Au milieu des trente peintres qui se produisaient sur le boulevard des Capucines, les amis de Manet, ayant hardiment adopté la pratique des tons clairs et du plein air, attiraient surtout les regards. Claude Monet avait envoyé des toiles particulièrement caractéristiques et c’est l’une d’elles, qui allait faire surgir le nom. Il en exposait cinq, dont l’une avait pour titre : Impression, soleil levant, une vue prise dans un port. Des bateaux sur l’eau, légèrement indiqués, apparaissaient au travers d’une buée transparente, qu’éclairait le soleil rouge. Au titre Impression correspondait une touche rapide et légère et des contours fondus, dans une enveloppe générale. Cette œuvre donnait bien la formule de l’art nouveau, aussi par son titre et sa facture fit-elle naître l’expression qui paraissait le mieux caractériser les artistes, qui le représentaient, celle d'Impressionnistes.
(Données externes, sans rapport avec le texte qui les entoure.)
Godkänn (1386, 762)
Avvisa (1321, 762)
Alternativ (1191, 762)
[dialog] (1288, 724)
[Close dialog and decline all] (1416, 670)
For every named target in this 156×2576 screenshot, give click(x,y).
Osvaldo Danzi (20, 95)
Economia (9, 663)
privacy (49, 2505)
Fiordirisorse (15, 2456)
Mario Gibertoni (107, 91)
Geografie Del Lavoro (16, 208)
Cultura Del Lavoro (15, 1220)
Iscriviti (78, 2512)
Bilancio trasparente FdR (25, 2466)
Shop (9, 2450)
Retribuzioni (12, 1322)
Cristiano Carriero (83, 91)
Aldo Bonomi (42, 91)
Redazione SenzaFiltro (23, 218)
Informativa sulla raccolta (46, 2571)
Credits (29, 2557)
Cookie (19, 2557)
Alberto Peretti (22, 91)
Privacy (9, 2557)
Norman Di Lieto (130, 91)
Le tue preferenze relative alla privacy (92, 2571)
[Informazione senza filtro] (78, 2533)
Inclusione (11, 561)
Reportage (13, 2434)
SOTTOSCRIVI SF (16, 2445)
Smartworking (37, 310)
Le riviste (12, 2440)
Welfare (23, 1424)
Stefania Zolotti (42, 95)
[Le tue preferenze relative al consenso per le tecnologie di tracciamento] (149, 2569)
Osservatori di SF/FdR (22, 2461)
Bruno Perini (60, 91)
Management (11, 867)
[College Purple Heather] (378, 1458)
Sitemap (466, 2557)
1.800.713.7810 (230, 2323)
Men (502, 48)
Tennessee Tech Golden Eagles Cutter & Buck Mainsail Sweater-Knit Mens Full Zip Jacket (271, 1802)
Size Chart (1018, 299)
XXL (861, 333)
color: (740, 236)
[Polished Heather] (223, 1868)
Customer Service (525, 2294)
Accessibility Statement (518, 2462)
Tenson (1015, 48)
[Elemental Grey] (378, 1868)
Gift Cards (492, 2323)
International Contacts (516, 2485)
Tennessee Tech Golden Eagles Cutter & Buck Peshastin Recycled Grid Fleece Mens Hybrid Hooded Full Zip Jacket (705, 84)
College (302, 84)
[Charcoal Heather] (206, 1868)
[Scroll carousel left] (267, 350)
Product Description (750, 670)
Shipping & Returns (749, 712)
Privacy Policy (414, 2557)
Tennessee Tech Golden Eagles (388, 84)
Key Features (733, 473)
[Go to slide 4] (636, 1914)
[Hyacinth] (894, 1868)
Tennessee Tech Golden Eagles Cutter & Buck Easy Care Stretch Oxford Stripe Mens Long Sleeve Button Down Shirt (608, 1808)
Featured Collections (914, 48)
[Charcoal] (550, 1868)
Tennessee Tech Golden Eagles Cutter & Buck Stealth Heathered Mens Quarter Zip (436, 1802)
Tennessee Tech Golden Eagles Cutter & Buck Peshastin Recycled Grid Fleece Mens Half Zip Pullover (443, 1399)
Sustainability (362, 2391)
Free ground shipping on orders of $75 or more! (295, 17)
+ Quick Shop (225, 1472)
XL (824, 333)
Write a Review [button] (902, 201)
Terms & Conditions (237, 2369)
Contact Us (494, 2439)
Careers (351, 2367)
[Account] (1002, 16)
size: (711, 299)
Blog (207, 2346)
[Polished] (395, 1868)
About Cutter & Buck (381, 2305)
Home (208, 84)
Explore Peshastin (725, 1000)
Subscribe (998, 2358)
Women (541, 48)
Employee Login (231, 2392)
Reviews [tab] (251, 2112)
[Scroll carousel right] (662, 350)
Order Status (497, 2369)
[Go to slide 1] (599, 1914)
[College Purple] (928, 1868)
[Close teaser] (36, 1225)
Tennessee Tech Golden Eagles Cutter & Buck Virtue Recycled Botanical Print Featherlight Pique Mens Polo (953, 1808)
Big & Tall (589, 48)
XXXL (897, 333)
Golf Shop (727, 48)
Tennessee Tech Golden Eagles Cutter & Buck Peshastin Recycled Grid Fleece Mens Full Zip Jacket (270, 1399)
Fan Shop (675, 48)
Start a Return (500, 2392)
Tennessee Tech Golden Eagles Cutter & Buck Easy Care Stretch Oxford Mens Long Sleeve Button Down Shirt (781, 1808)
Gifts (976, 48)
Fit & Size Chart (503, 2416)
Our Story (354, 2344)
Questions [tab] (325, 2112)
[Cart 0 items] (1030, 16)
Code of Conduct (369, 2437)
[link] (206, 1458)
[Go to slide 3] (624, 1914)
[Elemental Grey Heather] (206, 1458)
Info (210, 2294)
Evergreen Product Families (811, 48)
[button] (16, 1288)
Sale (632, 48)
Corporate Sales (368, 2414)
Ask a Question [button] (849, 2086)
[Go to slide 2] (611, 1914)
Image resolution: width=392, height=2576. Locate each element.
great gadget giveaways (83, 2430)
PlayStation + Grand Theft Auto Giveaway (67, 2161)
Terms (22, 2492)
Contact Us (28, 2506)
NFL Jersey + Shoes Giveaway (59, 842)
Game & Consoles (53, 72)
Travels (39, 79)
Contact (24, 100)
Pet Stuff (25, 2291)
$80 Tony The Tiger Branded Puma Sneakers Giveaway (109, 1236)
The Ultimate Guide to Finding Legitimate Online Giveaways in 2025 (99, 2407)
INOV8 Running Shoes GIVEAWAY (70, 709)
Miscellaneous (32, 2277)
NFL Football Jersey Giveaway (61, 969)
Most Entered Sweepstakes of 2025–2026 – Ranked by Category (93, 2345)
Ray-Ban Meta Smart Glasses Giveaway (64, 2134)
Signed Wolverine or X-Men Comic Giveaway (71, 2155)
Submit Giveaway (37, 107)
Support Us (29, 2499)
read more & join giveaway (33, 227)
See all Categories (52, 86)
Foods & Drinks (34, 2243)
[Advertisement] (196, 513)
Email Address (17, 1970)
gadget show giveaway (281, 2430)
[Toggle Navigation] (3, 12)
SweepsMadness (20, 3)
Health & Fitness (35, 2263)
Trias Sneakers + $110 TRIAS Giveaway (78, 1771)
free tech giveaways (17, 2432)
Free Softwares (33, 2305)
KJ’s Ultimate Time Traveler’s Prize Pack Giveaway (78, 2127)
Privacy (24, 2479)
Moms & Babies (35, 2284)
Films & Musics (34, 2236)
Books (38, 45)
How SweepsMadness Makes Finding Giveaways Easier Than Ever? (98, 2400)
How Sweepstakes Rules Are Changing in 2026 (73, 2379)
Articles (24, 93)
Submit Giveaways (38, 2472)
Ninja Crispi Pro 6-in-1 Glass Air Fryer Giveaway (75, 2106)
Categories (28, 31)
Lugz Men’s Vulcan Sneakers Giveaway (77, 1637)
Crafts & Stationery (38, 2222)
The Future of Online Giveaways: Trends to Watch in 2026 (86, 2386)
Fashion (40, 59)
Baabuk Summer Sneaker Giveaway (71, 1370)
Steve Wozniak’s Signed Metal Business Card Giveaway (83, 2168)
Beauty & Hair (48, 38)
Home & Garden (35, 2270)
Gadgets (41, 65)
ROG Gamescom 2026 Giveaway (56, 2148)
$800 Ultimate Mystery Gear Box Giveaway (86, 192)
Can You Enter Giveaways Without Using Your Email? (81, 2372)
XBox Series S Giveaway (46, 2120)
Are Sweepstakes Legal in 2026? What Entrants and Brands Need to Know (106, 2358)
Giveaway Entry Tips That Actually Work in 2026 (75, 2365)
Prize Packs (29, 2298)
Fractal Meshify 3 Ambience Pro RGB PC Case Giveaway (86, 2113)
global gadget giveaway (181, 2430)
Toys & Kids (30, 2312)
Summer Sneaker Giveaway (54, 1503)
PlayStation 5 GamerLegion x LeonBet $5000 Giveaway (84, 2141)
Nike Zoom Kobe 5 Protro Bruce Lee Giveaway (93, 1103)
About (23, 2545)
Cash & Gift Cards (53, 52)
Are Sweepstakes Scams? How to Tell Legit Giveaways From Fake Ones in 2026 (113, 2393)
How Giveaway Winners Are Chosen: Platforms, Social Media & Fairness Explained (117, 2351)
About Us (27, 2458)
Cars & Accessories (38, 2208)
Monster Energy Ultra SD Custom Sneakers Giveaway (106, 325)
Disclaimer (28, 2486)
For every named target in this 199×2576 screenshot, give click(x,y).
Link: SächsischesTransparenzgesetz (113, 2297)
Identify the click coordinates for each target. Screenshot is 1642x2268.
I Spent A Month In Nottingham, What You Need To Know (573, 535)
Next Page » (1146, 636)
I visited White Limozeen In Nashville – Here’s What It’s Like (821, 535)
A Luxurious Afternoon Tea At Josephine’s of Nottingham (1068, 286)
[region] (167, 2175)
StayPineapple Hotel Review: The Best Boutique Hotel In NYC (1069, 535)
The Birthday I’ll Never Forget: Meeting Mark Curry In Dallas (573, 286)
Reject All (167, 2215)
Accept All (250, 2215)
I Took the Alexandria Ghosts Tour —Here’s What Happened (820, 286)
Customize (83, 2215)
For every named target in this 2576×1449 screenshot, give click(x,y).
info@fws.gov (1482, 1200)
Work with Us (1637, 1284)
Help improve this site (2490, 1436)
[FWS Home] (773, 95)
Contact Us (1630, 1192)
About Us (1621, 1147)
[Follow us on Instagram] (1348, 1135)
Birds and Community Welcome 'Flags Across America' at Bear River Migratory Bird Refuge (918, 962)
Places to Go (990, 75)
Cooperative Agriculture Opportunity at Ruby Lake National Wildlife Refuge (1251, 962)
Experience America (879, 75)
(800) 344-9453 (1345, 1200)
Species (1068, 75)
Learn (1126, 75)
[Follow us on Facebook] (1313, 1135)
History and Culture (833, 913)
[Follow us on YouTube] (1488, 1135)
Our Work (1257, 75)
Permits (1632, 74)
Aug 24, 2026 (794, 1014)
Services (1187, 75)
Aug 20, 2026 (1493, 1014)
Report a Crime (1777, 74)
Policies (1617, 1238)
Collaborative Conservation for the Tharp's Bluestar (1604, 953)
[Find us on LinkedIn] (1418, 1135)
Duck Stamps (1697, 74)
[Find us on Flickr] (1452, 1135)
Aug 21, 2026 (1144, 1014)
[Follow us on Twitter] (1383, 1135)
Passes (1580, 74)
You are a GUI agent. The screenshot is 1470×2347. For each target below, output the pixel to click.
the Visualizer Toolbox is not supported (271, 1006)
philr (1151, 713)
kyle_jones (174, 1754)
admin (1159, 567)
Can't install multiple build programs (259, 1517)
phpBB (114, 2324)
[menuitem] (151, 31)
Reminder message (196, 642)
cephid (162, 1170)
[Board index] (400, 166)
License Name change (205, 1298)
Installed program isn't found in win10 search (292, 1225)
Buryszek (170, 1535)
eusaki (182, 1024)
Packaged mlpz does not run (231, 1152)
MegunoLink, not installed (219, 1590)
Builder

Le mot, venu en quelque sorte spontanément sur les lèvres des visiteurs, fut pris et appliqué par le Charivari, le 25 avril. Un de ses rédacteurs, Louis Leroy, mettait EXPOSITION DES IMPRESSIONNISTES, en tête d’un article consacré aux exposants du boulevard dès Capucines. Le nom nouveau n’était du reste employé que dans le sens le plus défavorable, approprié à des hommes considérés comme ignorants et présomptueux. L’article n’était qu’une suite de railleries et de sarcasmes. Le Charivari était alors dirigé par Pierre Véron, un homme sans jugement artistique. Il faisait systématiquement bafouer Manet. Il devait repousser Forain comme dessinateur, incapable de découvrir la moindre apparence de talent dans ce qu’on lui montrait de lui. Et maintenant que les Impressionnistes survenaient, il ne laissait apparaître leur nom dans son journal qu’à titre de dénigrement.